Sales of e-bikes in the UK and Europe rose by 12% in 2021 compared to 2020, according to an annual report by Confederation of the European Bicycle Industry (CONEBI).
A total of 5m e-bikes were sold last year in the region, up from 4.5m in 2020.
These 2021 sales combined topped EUR 12bn, an increase of 13% on the previous year.
“E-bikes are a game changer,” CONEBI’s General Manager Manuel Marsilio told Zag Daily. “There is a reason why they are still the most sold electric vehicle in Europe: whether you look at them from a time saving perspective in urban commuting, or as a fantastic product for cycle tourism and sport, or as a valuable solution for cycle-logistics, I am not surprised to see a constantly growing number of users buying e-bikes.”
The study also revealed that the number of e-bikes manufactured in the UK and Europe increased by 24% to 4.5m units in 2021. Germany, Bulgaria and France were the three biggest producers.
Additionally, more than 80% of all e-bikes sold in Europe last year were produced in Europe. This has saved more than 2 million tons of CO2 and sulphuric dioxides pollution, according to CONEBI.
Together bicycle and e-bike sales reached an all-time record of 22m units sold last year, while total investments were EUR 1.75bn (+17% in comparison with the EUR 1.5bn of the previous year). This investment created 85,000 manufacturing jobs, bringing the total direct/indirect jobs in Europe to an estimated 170,000.

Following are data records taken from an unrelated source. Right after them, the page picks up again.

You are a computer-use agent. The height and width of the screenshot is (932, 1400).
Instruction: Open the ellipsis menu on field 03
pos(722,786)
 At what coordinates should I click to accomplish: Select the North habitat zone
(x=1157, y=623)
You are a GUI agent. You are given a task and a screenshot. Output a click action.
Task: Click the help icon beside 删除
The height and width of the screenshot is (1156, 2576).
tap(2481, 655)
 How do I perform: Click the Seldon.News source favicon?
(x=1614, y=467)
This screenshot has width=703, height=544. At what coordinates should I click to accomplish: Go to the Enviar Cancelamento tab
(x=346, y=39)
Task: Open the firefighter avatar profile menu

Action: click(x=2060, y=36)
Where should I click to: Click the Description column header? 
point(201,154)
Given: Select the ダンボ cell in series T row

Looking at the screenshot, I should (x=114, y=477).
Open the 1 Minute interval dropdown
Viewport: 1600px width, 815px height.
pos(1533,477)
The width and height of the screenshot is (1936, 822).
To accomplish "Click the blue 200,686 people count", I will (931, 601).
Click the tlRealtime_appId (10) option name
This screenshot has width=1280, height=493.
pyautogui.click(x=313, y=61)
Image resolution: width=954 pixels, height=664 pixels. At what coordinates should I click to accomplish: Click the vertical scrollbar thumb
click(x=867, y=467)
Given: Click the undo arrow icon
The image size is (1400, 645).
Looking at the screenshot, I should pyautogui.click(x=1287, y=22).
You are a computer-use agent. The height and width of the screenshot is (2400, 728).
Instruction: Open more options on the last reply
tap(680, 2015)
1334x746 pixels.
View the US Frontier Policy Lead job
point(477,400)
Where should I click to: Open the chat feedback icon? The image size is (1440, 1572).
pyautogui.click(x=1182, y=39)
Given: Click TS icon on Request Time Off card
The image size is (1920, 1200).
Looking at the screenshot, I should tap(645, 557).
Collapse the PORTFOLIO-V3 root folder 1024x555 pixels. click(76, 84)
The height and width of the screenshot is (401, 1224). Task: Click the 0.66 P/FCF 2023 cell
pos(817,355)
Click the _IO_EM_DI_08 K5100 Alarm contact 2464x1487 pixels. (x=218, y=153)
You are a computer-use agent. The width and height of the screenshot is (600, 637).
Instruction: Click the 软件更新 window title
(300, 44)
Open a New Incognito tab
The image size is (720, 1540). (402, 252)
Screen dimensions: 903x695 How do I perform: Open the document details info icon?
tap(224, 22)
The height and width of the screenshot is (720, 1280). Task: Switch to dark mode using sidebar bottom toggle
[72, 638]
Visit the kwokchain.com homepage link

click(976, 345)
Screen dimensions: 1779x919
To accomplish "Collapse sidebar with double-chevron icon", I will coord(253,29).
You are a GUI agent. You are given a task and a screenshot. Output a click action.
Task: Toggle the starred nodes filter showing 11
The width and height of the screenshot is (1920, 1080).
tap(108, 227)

Zoomo’s Global Commercial Director Lisa Conibear told Zag: “What isn’t discussed enough is how important e-bikes are for boosting employment opportunities across other sectors in the delivery and logistics space.
“E-bikes have much lower barriers to entry than regular cars, mopeds, and larger EVs; they don’t require licenses or registration, are easier to park, simpler to ride, and are considerably cheaper to run.
“But there is still so much room for improvement. Statistics like the cost of storing a bike in a London hanger being five times more expensive than a car parking permit emphasises that countries like the UK are nowhere near where they could be in terms of their bike-ability. Governments across the Continent must commit more investment and lay down more infrastructure so that e-bike uptake continues.”